▸ **To do**: Copy the listing below line for line, omitting the pictures.

▸ **Supplied data**:
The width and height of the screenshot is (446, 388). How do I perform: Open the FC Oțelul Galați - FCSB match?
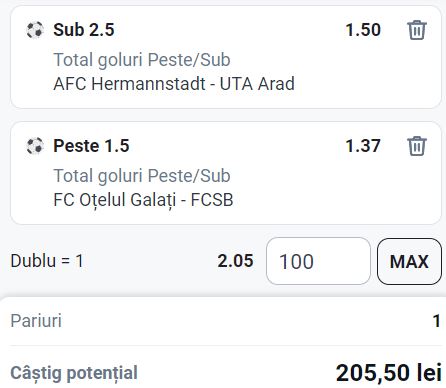click(143, 200)
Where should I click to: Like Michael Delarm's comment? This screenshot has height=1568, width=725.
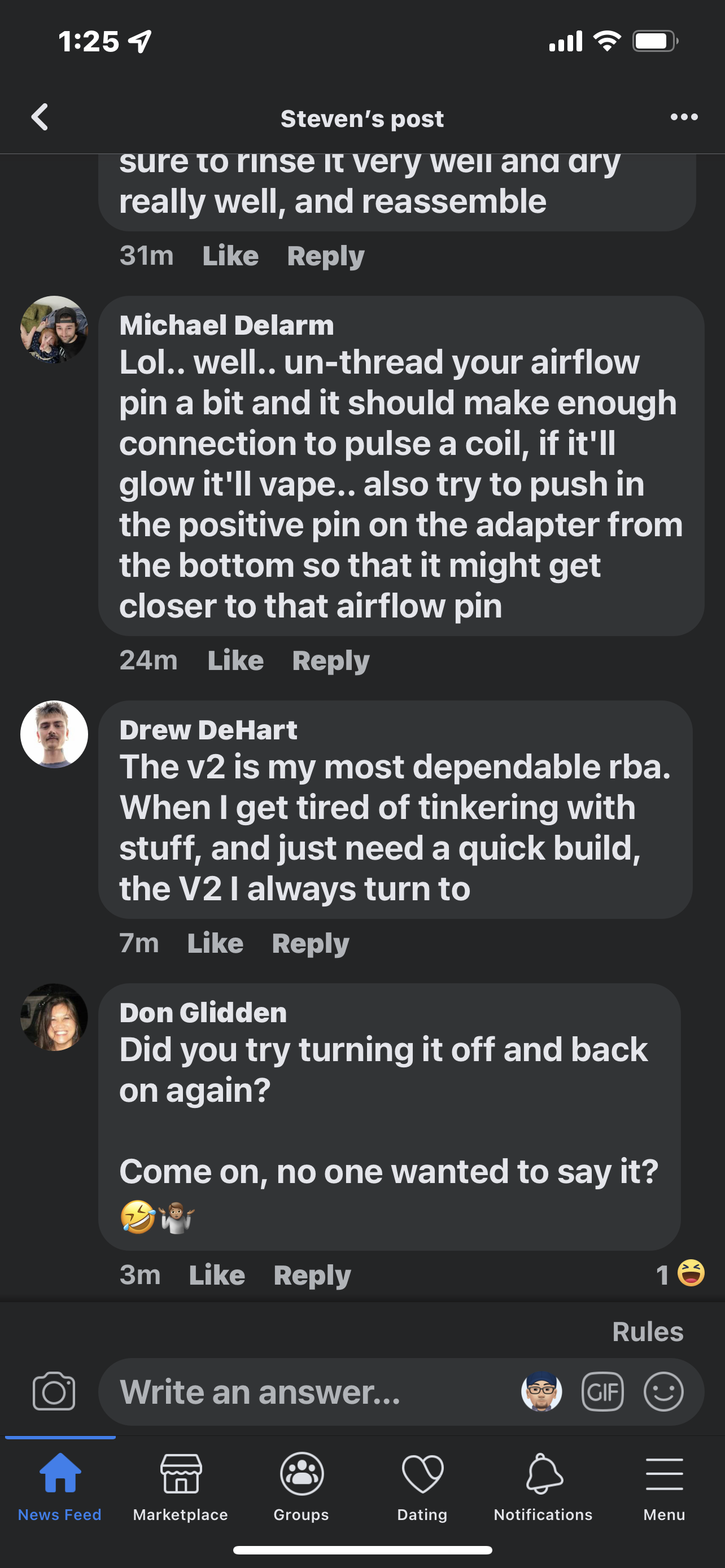click(235, 660)
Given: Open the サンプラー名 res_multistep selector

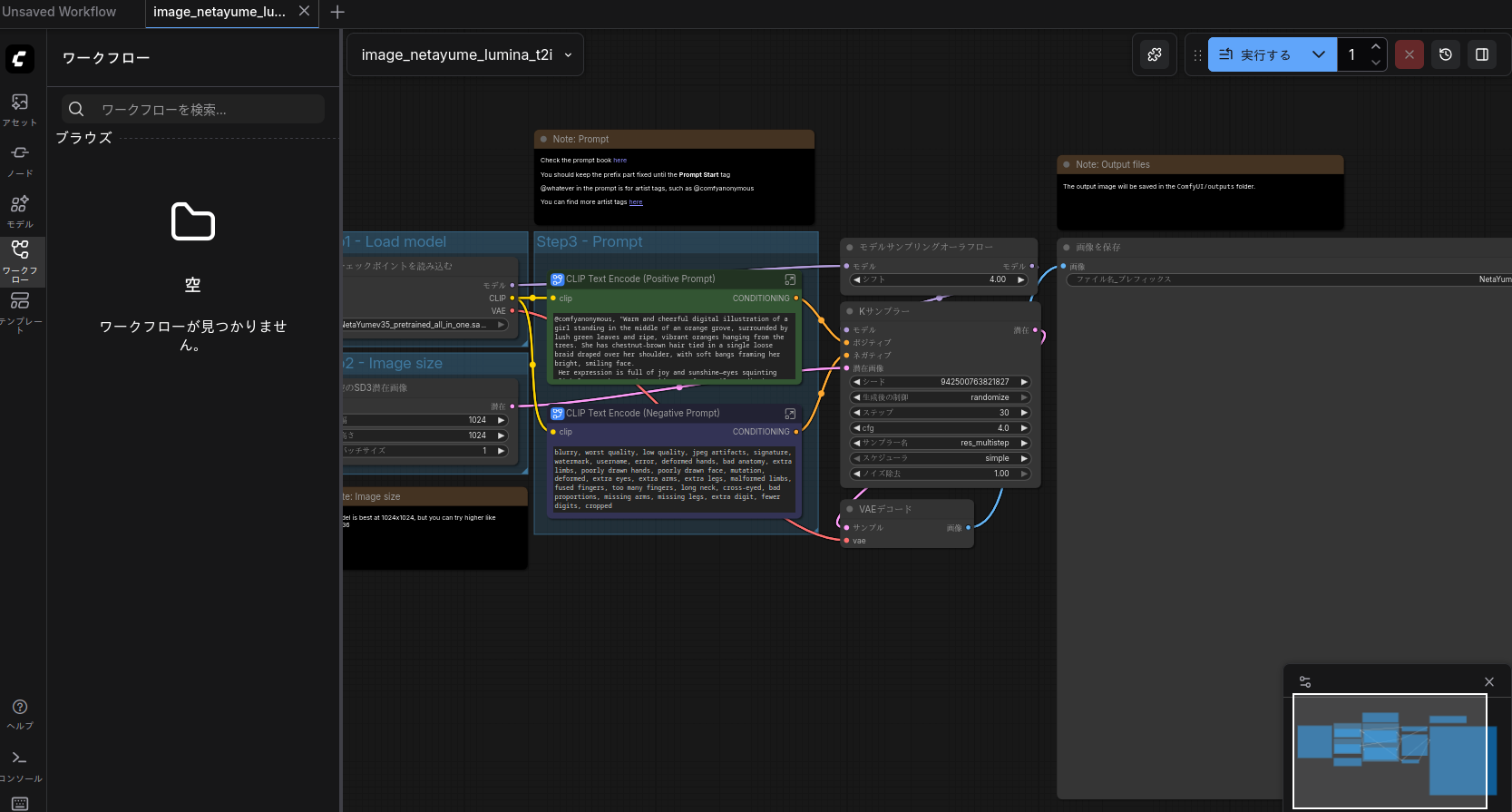Looking at the screenshot, I should [941, 443].
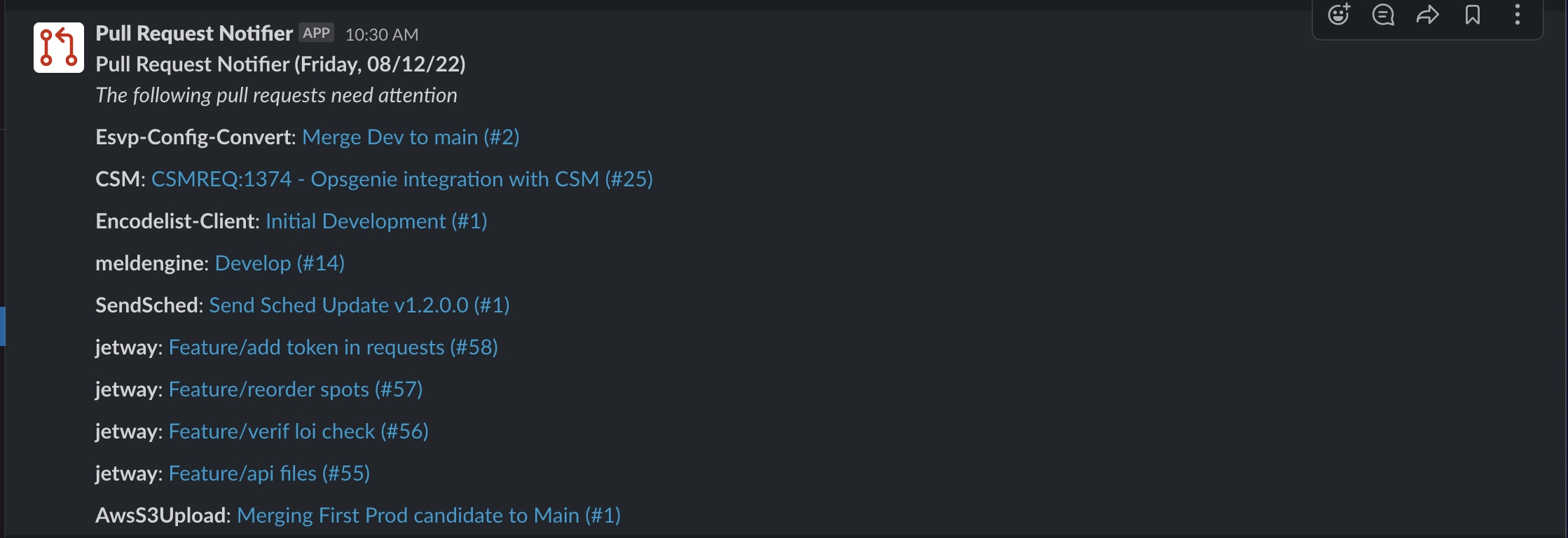Image resolution: width=1568 pixels, height=538 pixels.
Task: Open Feature/reorder spots (#57) link
Action: tap(296, 389)
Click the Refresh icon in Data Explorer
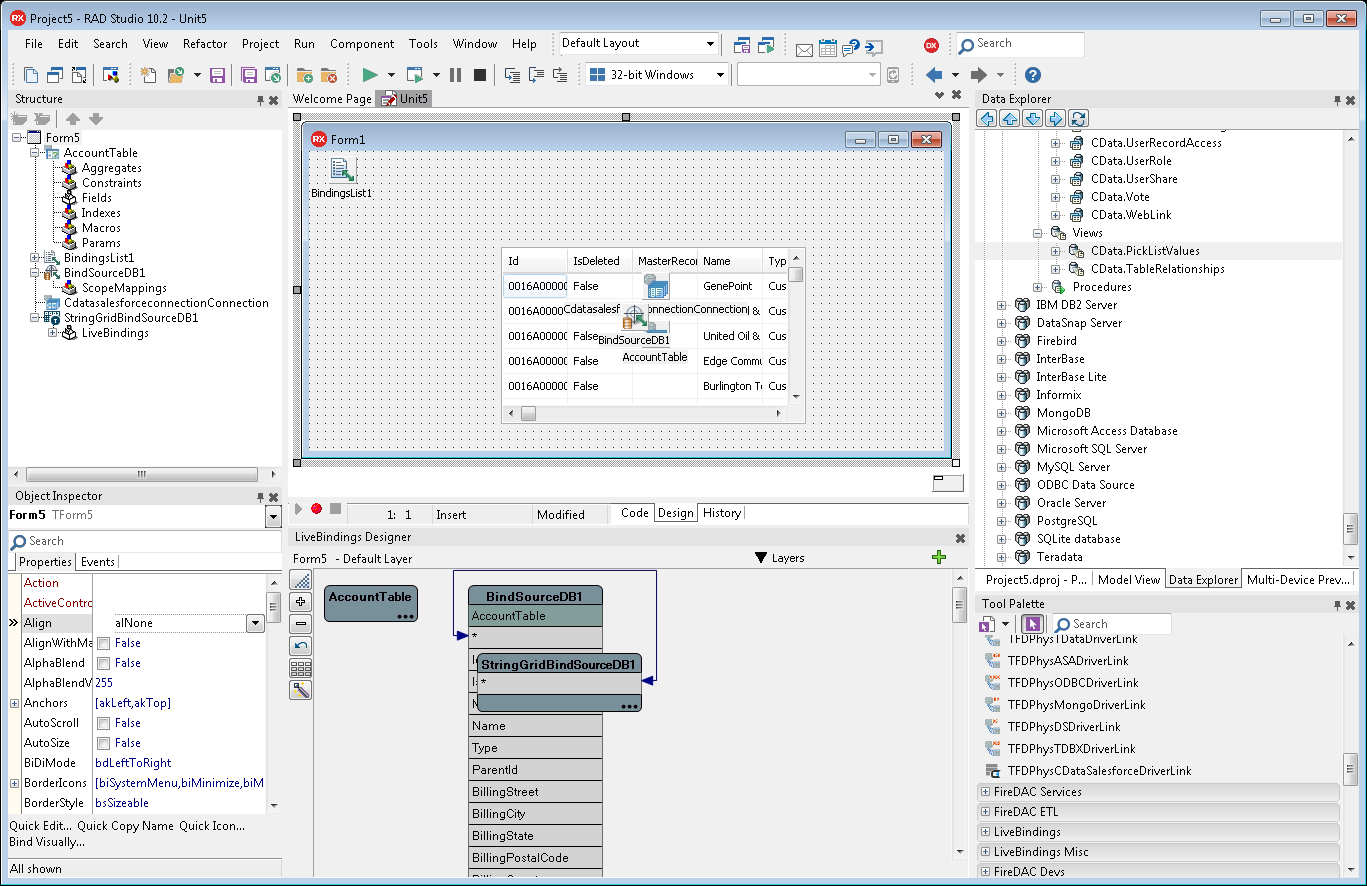The width and height of the screenshot is (1367, 886). (1078, 119)
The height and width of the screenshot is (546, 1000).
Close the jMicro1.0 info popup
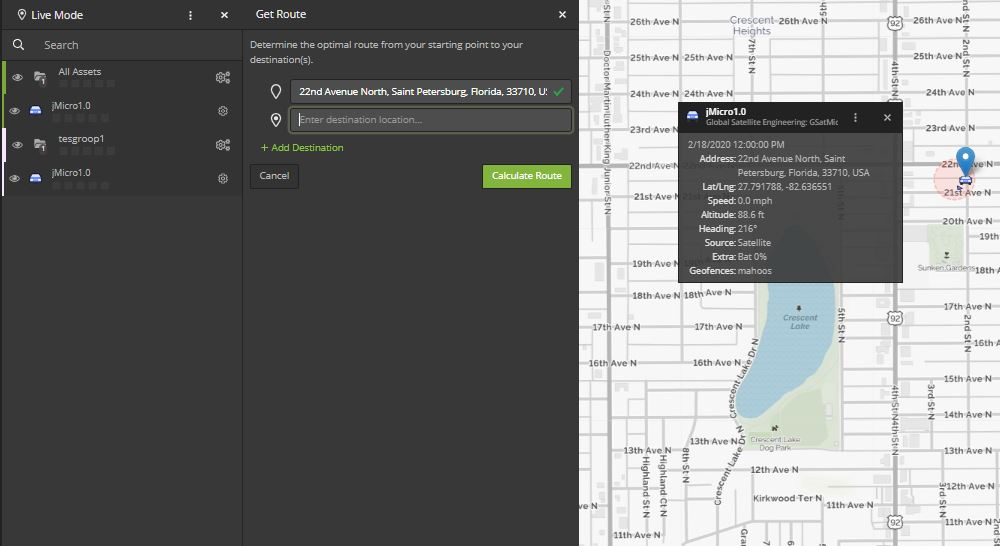pyautogui.click(x=887, y=117)
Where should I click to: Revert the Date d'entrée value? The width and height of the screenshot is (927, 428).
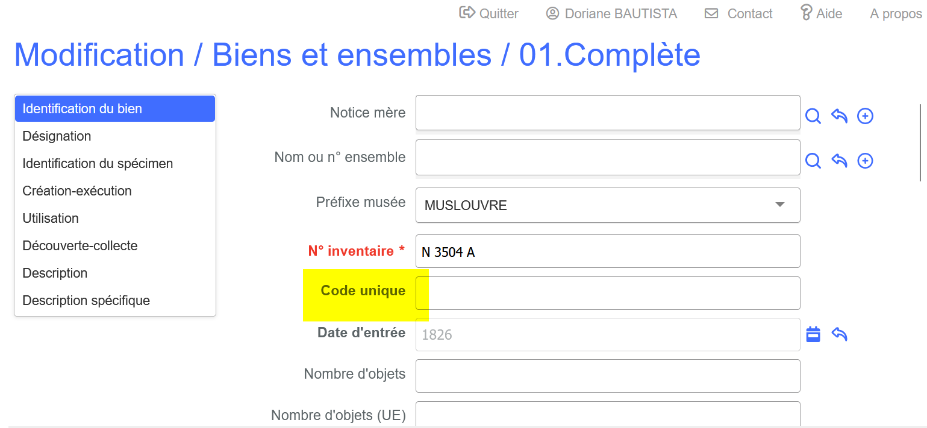pos(840,334)
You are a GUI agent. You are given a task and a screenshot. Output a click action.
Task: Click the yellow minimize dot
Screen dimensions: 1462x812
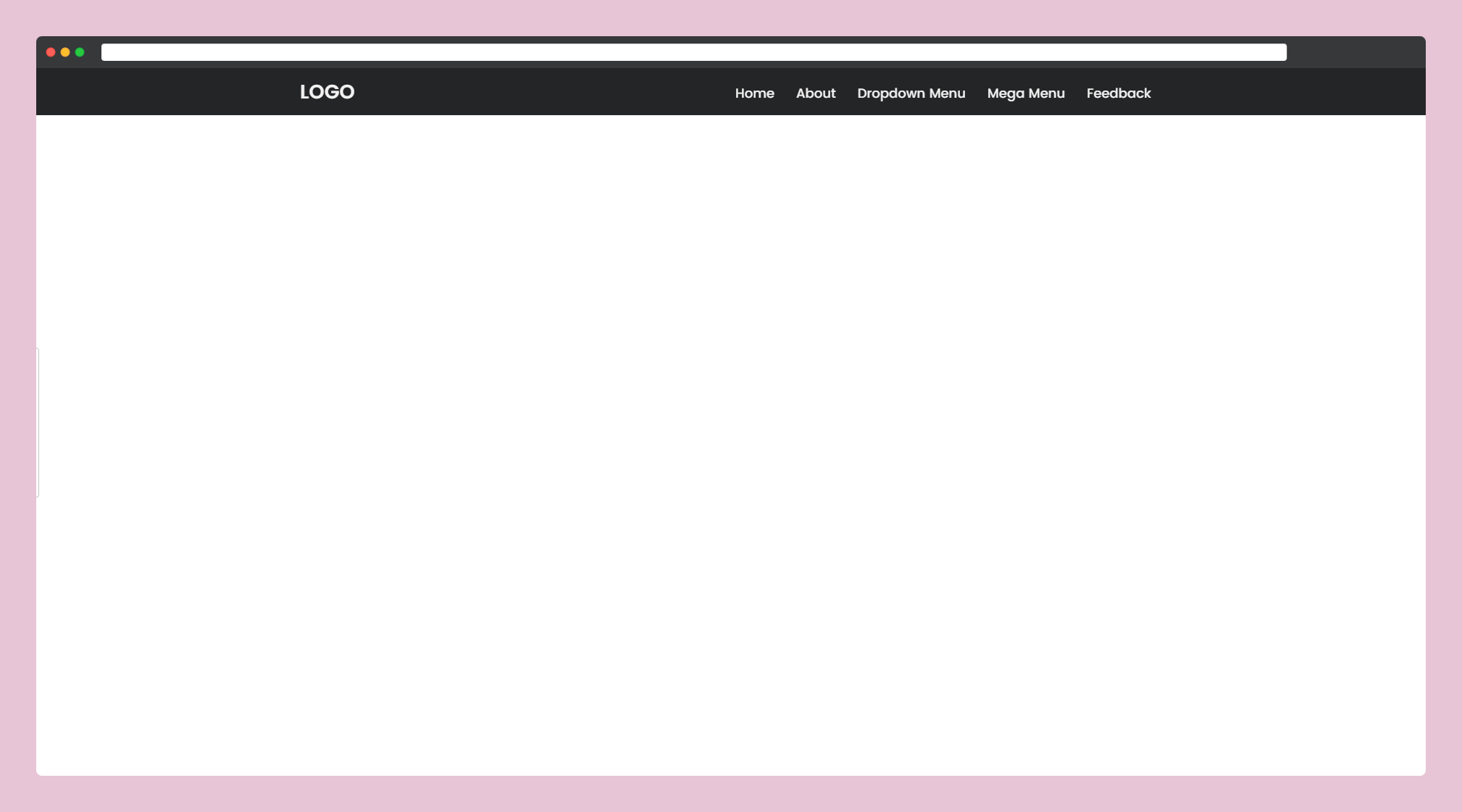tap(65, 52)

▸ **Task answer**:
The width and height of the screenshot is (446, 388). How do I perform: Open the FC Oțelul Galați - FCSB match?
click(143, 200)
Where should I click to: Like Michael Delarm's comment? This screenshot has height=1568, width=725.
click(235, 660)
Given: Open the サンプラー名 res_multistep selector

Looking at the screenshot, I should [941, 443].
Image resolution: width=1568 pixels, height=538 pixels.
Task: Open Feature/reorder spots (#57) link
Action: tap(296, 389)
Click the Refresh icon in Data Explorer
The width and height of the screenshot is (1367, 886). (1078, 119)
The height and width of the screenshot is (546, 1000).
Close the jMicro1.0 info popup
pyautogui.click(x=887, y=117)
Where should I click to: Revert the Date d'entrée value? The width and height of the screenshot is (927, 428).
pos(840,334)
You are a GUI agent. You are given a task and a screenshot. Output a click action.
Task: Click the yellow minimize dot
Screen dimensions: 1462x812
tap(65, 52)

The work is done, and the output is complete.